Artificial pancreas trial for type 1 diabetes a success
Results of the first human clinical trial for a first generation artificial pancreas system for treating type 1 diabetes shows success for helping people living with the disease keep their blood sugars normal, without any adverse effects.
The results, presented at the 72nd Annual American Diabetes Association Meeting in Philadelphia, June 10, 2012, could be a major breakthrough for treatment of type 1 diabetes.
Artificial pancreas detects high and low blood sugars
The artificial pancreas system, called the Hypoglycemia-Hyperglycemia Minimizer (HHM), was tested in the United States among 13 study participants.
The primary goal was to see if the system could detect high and low blood sugar levels and command the pump to suspend or deliver more or less insulin.
The go-ahead for the clinical trial was approved by the FDA in June, 2011, which is a collaboration between the Animas Corporation in collaboration with the Juvenile Diabetes Research Foundation (JDRF), after an FDA panel concluded the device was safe.
The closed loop system includes an implanted subcutaneous (just below the skin surface) insulin pump, a continuous glucose monitor and software designed to detect changes in blood sugar levels. Development of the artificial pancreas began in 2010.
Each participant was studied for 24 hours using the closed loop and an open loop system. An algorithm was developed to predict when blood sugar levels would rise and fall above or below pre-set thresholds to either deliver or suspend insulin delivery. A safety module was also run from a laptop.

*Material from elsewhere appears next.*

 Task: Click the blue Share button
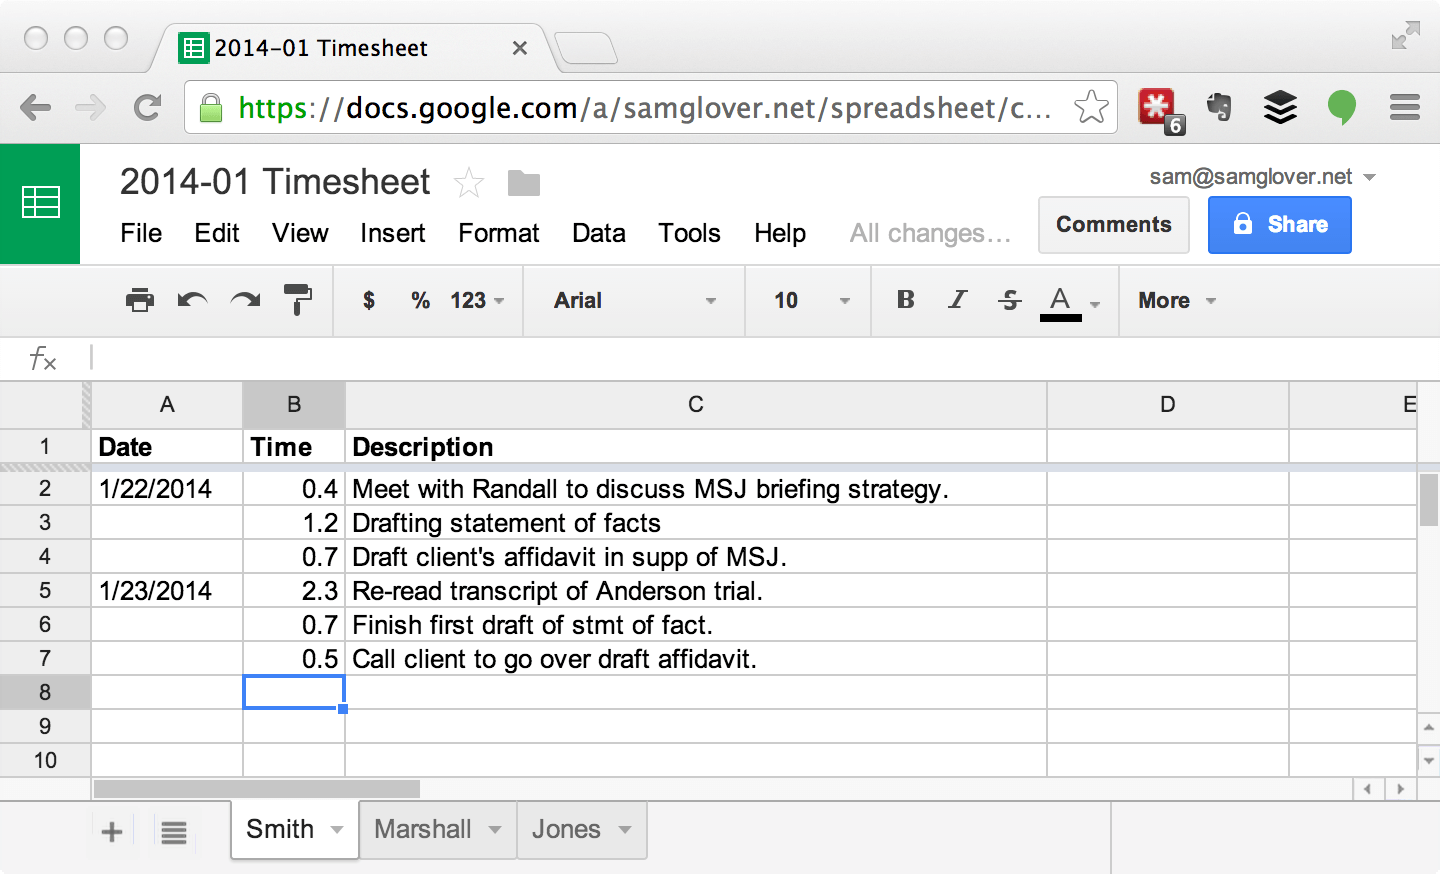click(1279, 225)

A secondary goal of the study was to see if the HHM artificial pancreas system could keep blood sugar levels in normal range.

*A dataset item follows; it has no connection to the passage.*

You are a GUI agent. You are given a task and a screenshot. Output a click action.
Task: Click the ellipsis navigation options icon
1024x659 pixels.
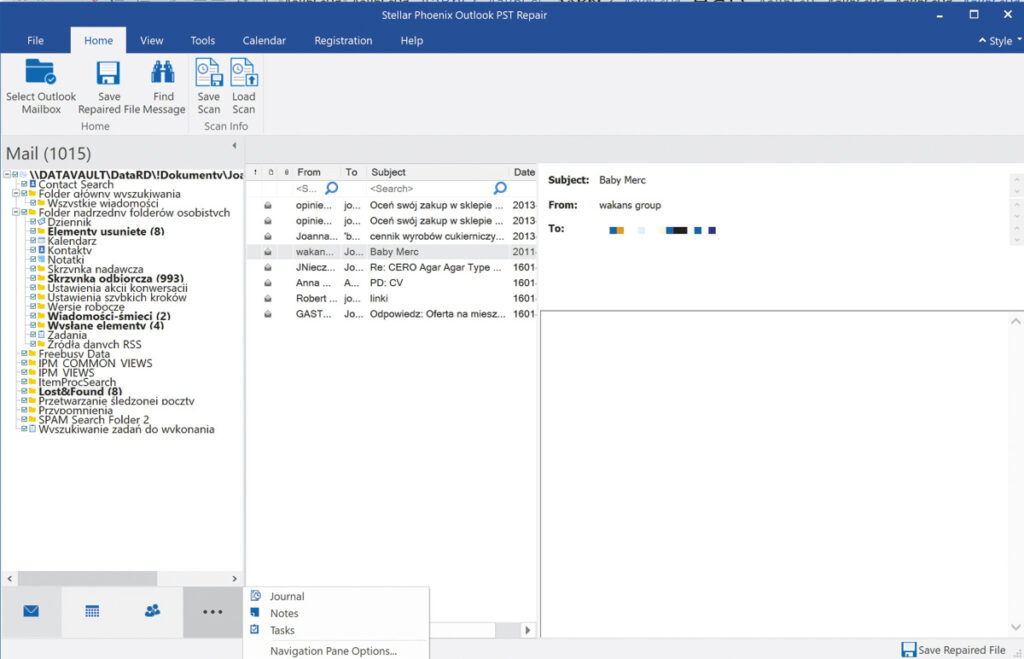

Aaron Kowalski, Ph.D., Assistant Vice President of Research at JDRF said in a media release, "An artificial pancreas system that can not only detect, but can predict high and low blood sugar levels and make automatic adjustments to insulin delivery would be a major advance for people with Type 1 diabetes. Such a system could alleviate a huge burden of managing this disease."
Development and study of the system is part of the JDRF's Artificial Pancreas Project, the goal of which is to speed development of devices that can help people manage the autoimmune disorder that affects 3 million children, adolescents and adults in the United States.

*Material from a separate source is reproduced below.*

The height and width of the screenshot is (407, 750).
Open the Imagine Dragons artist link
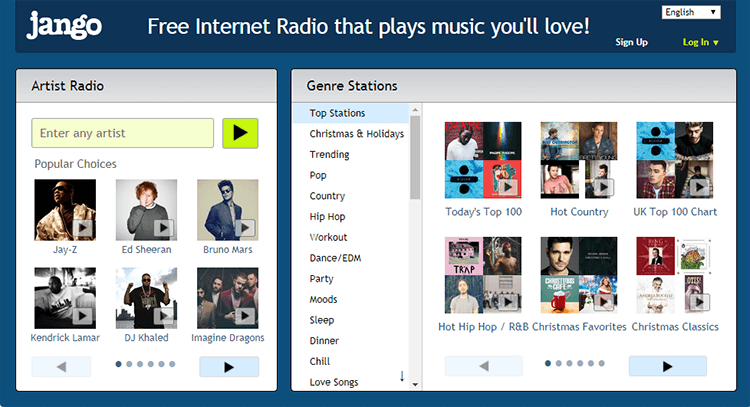(228, 338)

In a 2010 JDRF press release, Kowalski, who was diagnosed with type 1 diabetes himself at age 13, wrote, "Without a doubt, the biggest worry for parents of kids with type 1 diabetes is that their child will have a low blood sugar emergency during the night, when they're hard to identify.”
The original investigation showing feasibility for the current trial involved 3 separate studies that involved 17 children with juvenile, or type 1 diabetes. Glucose measurements were fed into a computer every 15 minutes to measure insulin requirements.